Remembering FDR

By Beverly Bandler

Franklin Delano Roosevelt
(1882-1945)

 

frdJanuary 30, 2014 was the 132 anniversary of the birth of Franklin Delano Roosevelt (1882-1945). You’d think that the Democratic Party would note the birth of FDR, the Democratic president who led the nation out of the worst economic crisis in its history—the Great Depression, who led the nation out of the greatest and most catastrophic global war, World War II; the man who changed the relationship between ordinary citizens and their government; whose policies helped create American middle class, the engine of the U.S. economy; and who is credited with saving capitalism from itself. 

“No president since the founders has done more to shape the character of American government,” notes historian Alan Brinkley in his biography of America’s thirty-second president. “No president since Lincoln served through darker or more difficult times. The agenda of postwar American liberalism was set out by FDR in 1944, when he called for an “economic bill of rights.”

Nicholas Lemann in his review of Ira Katznelson’s book, Fear Itself: The New Deal and the Origins of Our Time, reminds us that during Roosevelt’s first term the threat of fascism was real, that “alternate systems were on the verge of imposing themselves by force on many other countries.” 

Rather than celebrate the contributions of FDR and the New Deal, the Democratic Party acts as an enabler, joining the Republican Party (which has been trying to kill the New Deal since the 1930s) in banishing this significant history, one highly relevant to the challenges the nation faces today. 

Economics professor Richard D. Wolff believes that “Obama and most Democrats are so dependent on contributions and support from business and the rich that they dare not discuss, let alone implement, the kinds of policies Roosevelt employed the last time US capitalism crashed.”

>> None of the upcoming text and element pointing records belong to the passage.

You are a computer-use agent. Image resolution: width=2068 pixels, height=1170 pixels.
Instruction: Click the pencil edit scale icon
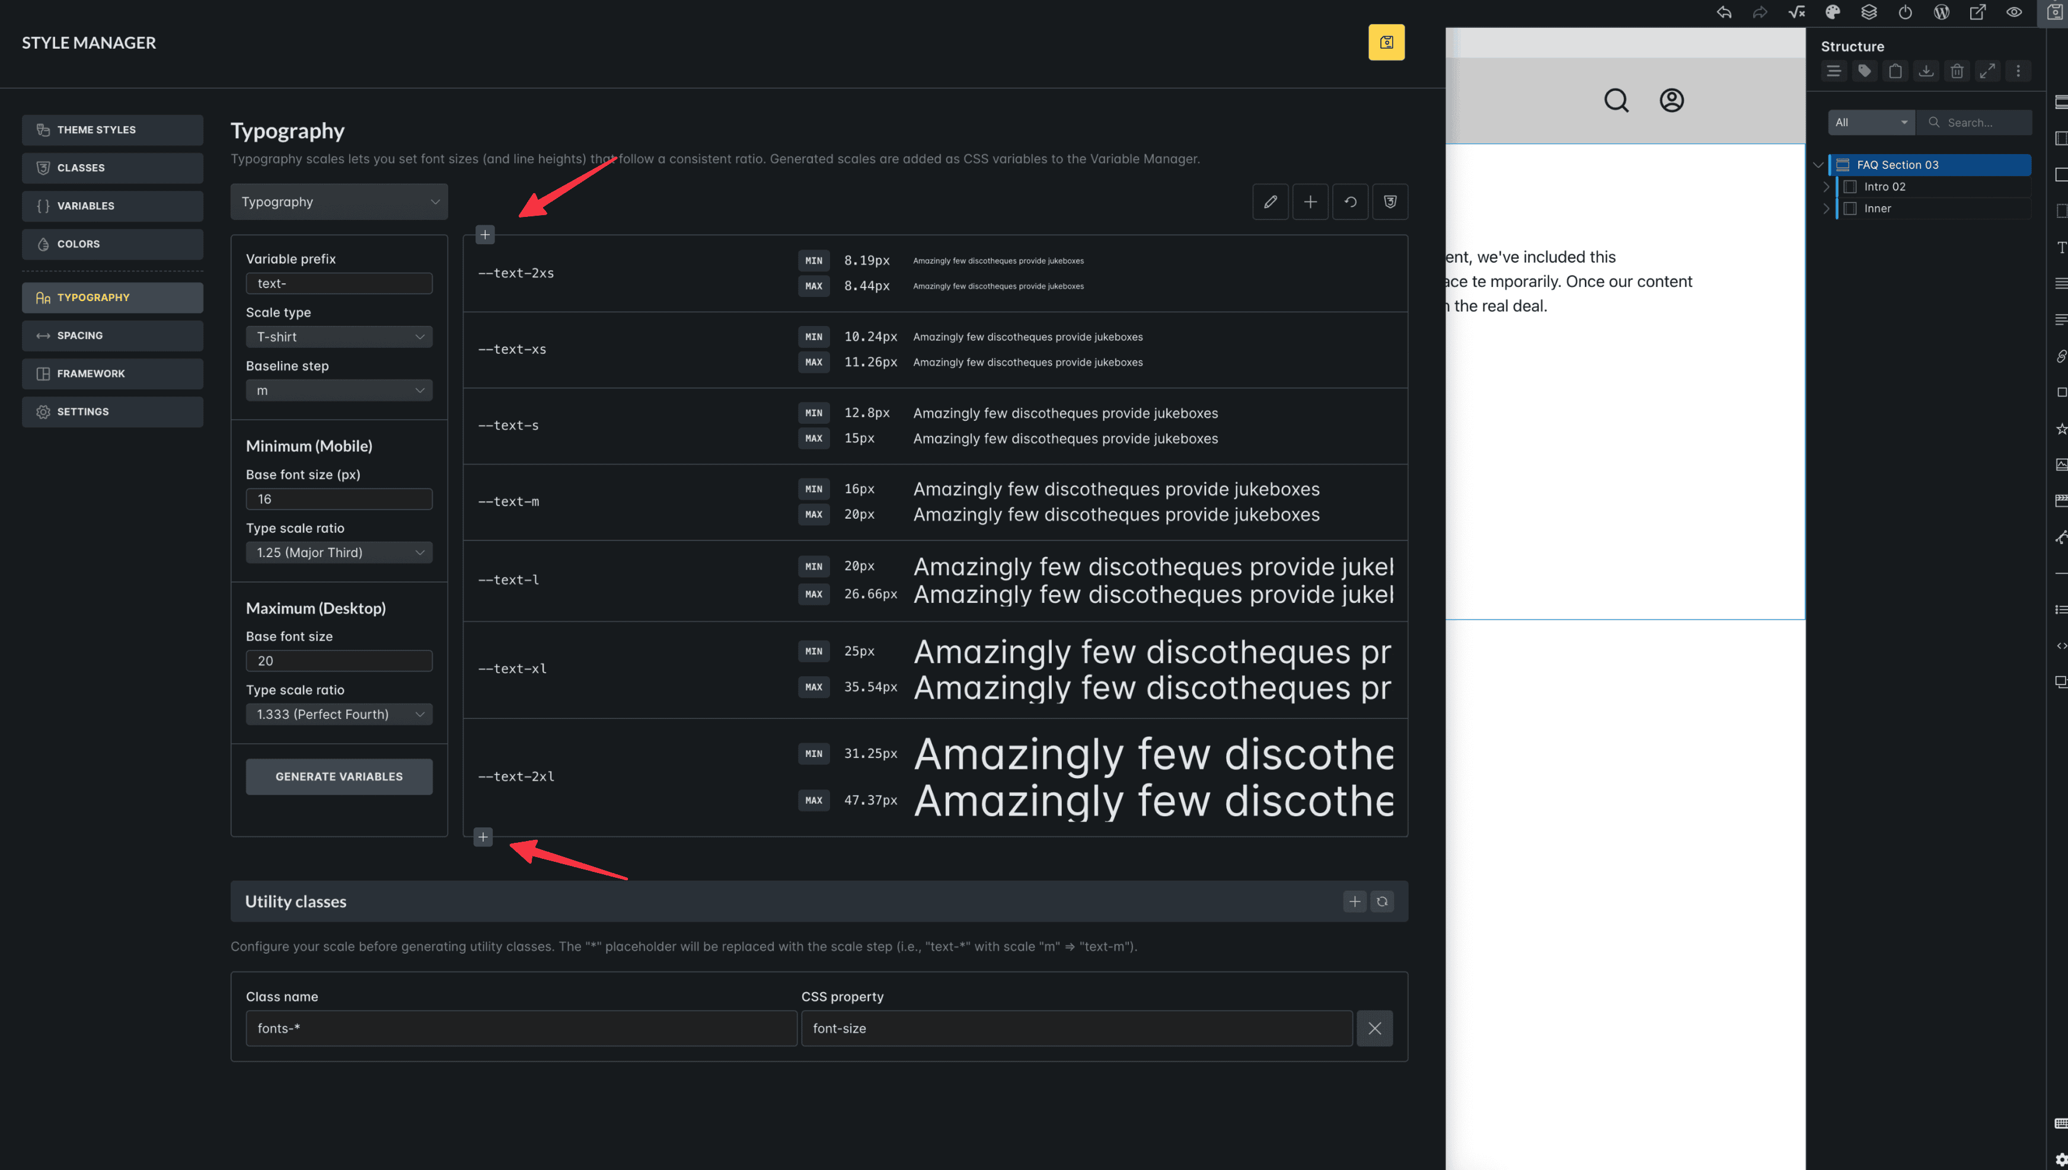pyautogui.click(x=1270, y=202)
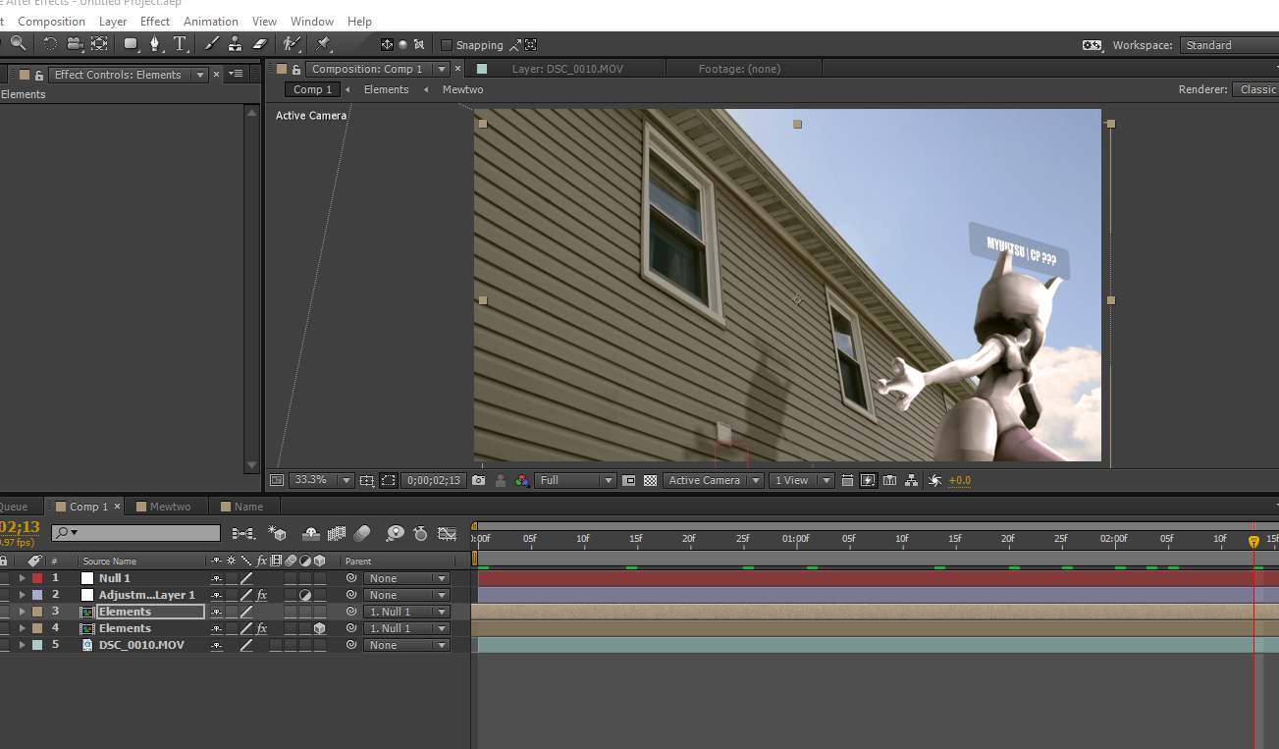Enable the Snapping checkbox
Viewport: 1279px width, 749px height.
447,45
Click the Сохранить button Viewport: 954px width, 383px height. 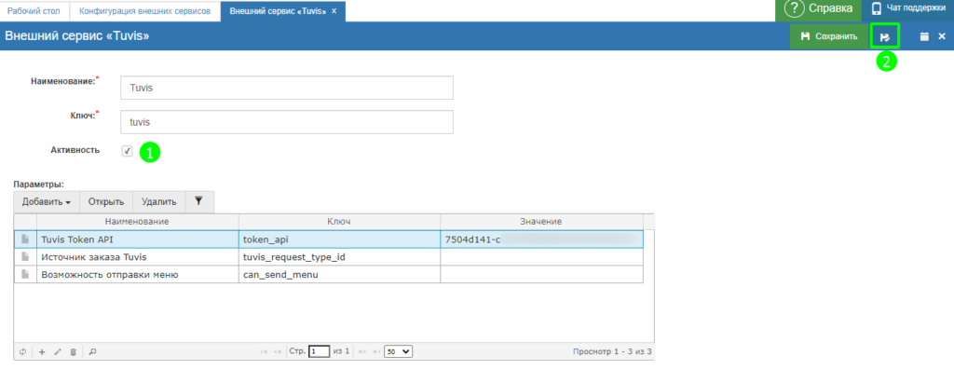click(828, 37)
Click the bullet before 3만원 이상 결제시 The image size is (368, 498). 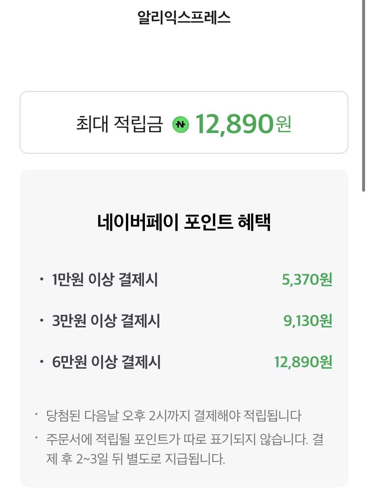pyautogui.click(x=41, y=320)
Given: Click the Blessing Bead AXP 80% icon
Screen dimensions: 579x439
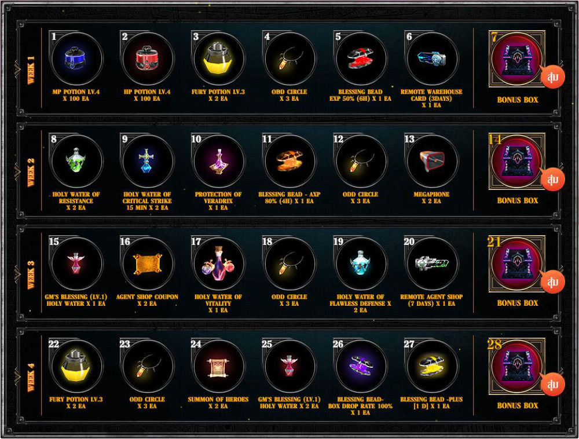Looking at the screenshot, I should coord(290,162).
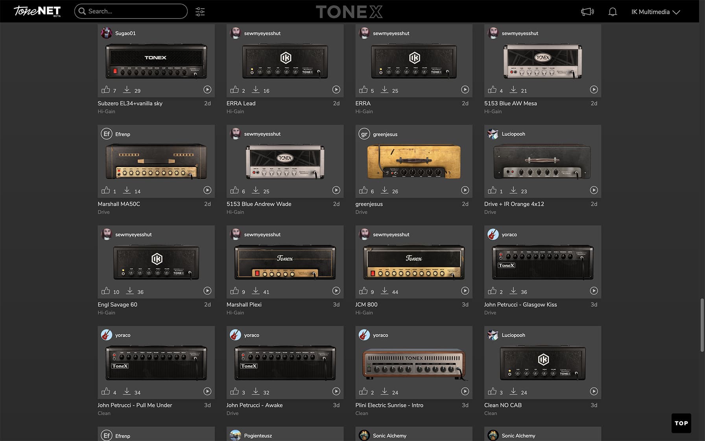Viewport: 705px width, 441px height.
Task: Click the page vertical scrollbar handle
Action: pos(701,325)
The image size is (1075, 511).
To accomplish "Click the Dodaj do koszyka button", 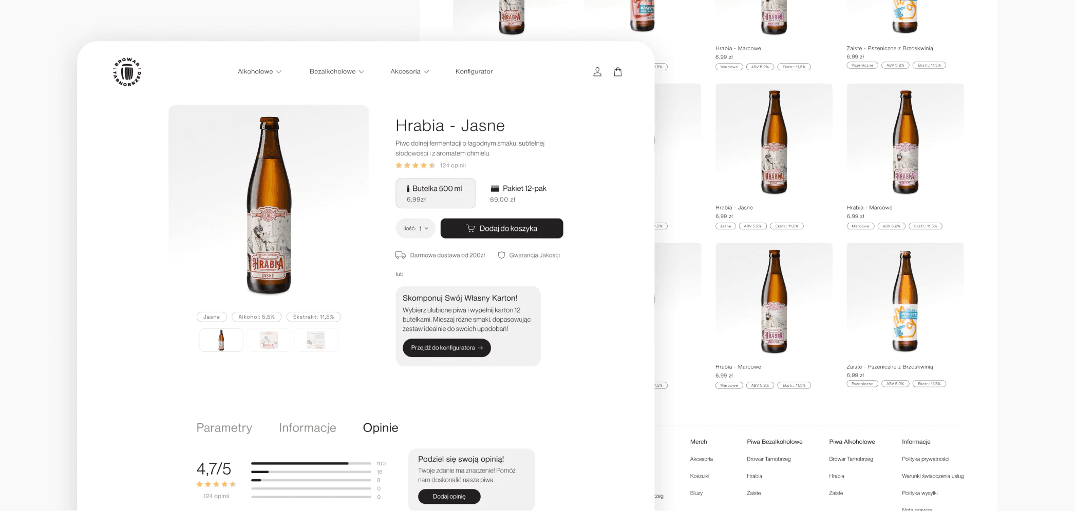I will tap(502, 228).
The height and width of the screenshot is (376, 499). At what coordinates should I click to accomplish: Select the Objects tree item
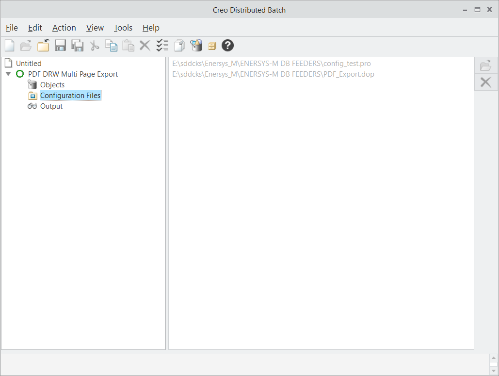coord(51,84)
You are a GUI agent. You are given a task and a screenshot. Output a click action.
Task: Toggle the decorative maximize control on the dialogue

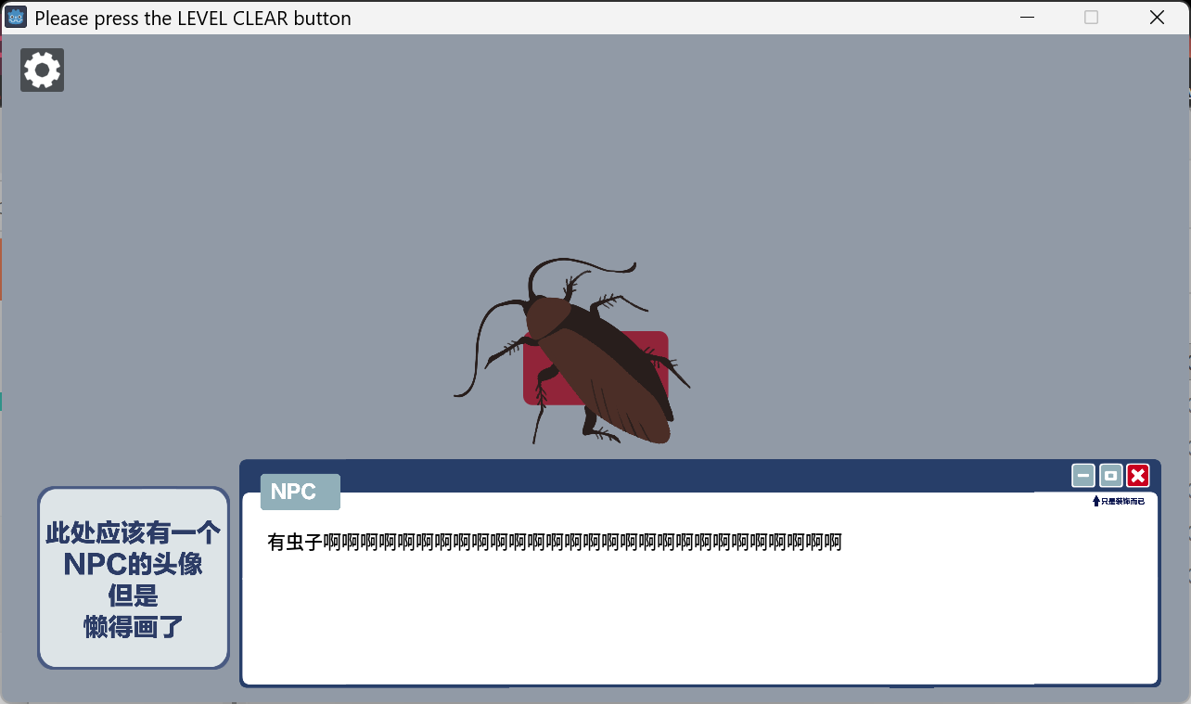(x=1110, y=475)
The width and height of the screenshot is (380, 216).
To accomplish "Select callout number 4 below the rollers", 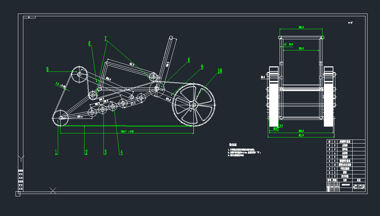I will [121, 152].
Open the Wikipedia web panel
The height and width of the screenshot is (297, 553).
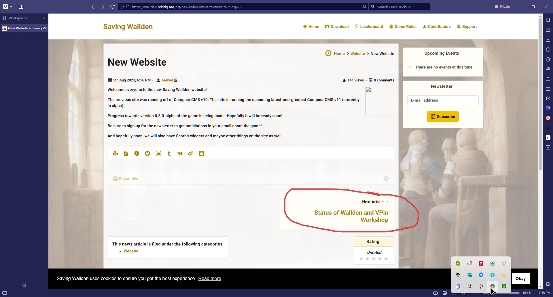click(548, 128)
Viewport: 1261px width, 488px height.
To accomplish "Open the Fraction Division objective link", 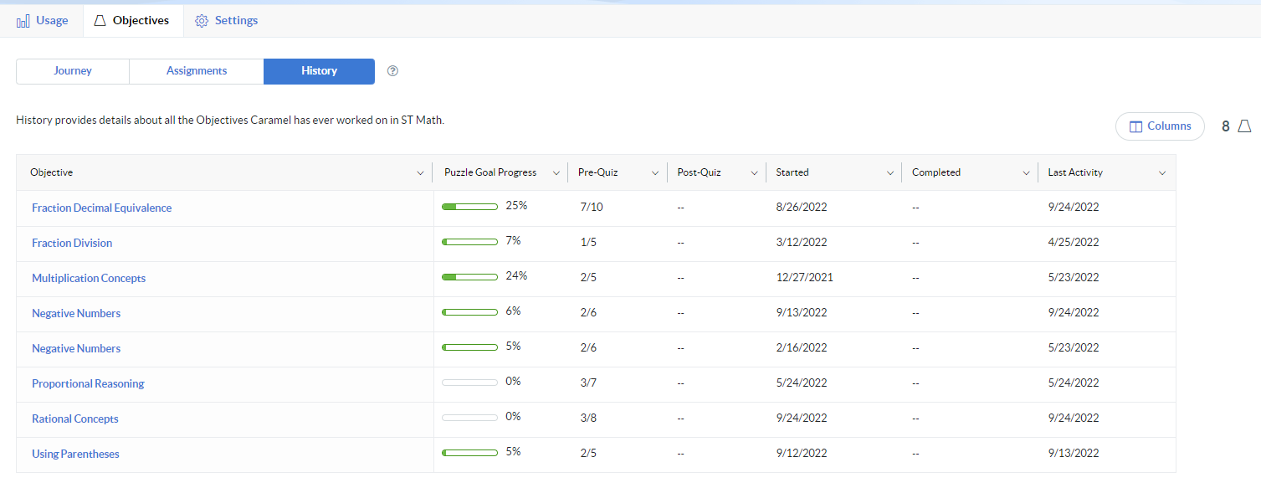I will point(72,244).
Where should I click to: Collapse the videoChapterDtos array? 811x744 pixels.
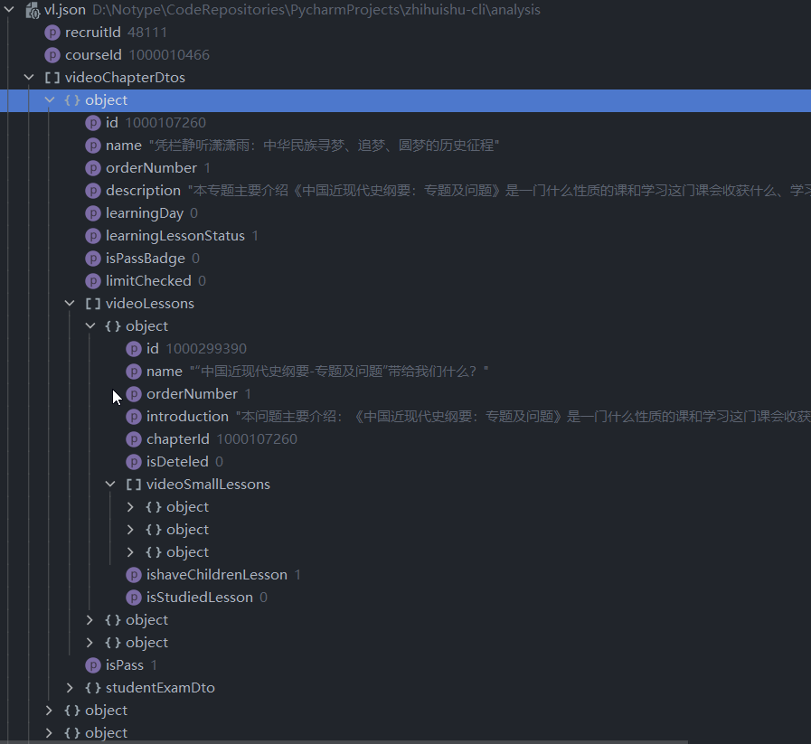(30, 78)
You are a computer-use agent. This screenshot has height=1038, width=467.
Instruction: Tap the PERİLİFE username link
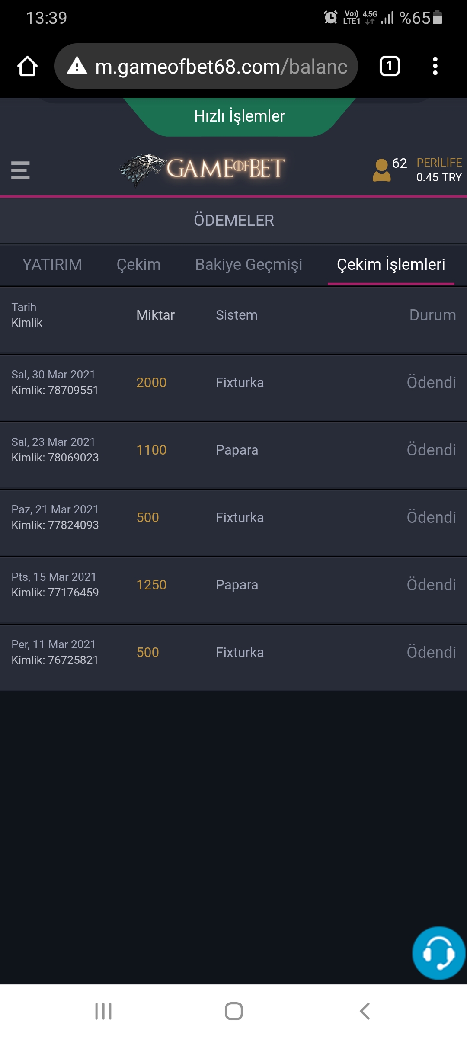439,163
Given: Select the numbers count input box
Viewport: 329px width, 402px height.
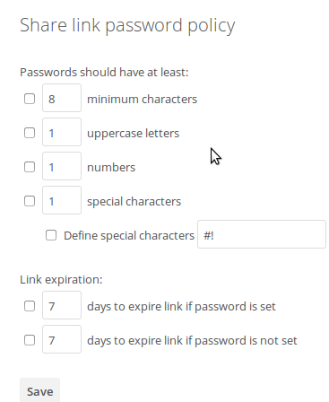Looking at the screenshot, I should [x=62, y=166].
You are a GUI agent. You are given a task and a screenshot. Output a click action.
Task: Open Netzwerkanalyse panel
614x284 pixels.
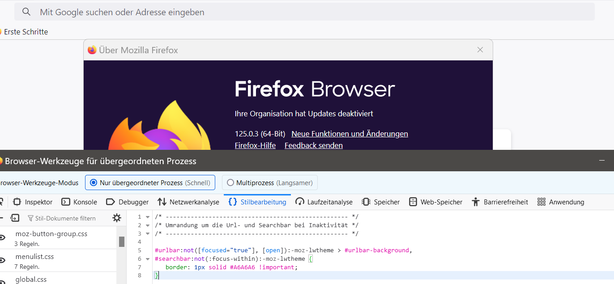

And Americans, who have been described as having “terminal historical amnesia,” appear oblivious of this history. Too many Americans who came of age in the Reagan and post-Reagan years bought into the “government is the problem” and “trickle-down theory” propaganda, which has been proven to be just that—nothing more than right-wing, extremist conservative propaganda and ideology. Too many spineless corporatist Democrats frightened by what they refer to as “hard left” (whatever that means) have let the right get away with the re-writing of U.S. history. Since Americans appear to have stopped reading history beginning in the 1970s, the right has had plenty of help.

The New Deal was the response of the administration of Franklin Delano Roosevelt to the catastrophic Great Depression that revealed the serious flaws of a free-market ideology based on beliefs not empirical evidence. The New Deal did not engineer a full economic recovery during FDR’s first two terms: it had limited success in the short run because it erred on the side of caution, but the most basic economic analysis reveals that it worked.

It brought real relief to most Americans and stabilized a collapsed economy. Full economic recovery resulted from the public spending in World War II, which demonstrated the necessity of providing a fiscal stimulus adequate to the needs of the economy. The New Deal was not socialism. It was capitalism with safety nets and subsidies and is credited with saving capitalism and perhaps western civilization.

Its long-run institutions became the bedrock of our nation’s economic stability. The growth of the economy from the 1940s through the 1960s was widely shared. The Roosevelt Revolution created the greatest expansion of the middle class that the country had ever known and a modern government for a modern nation.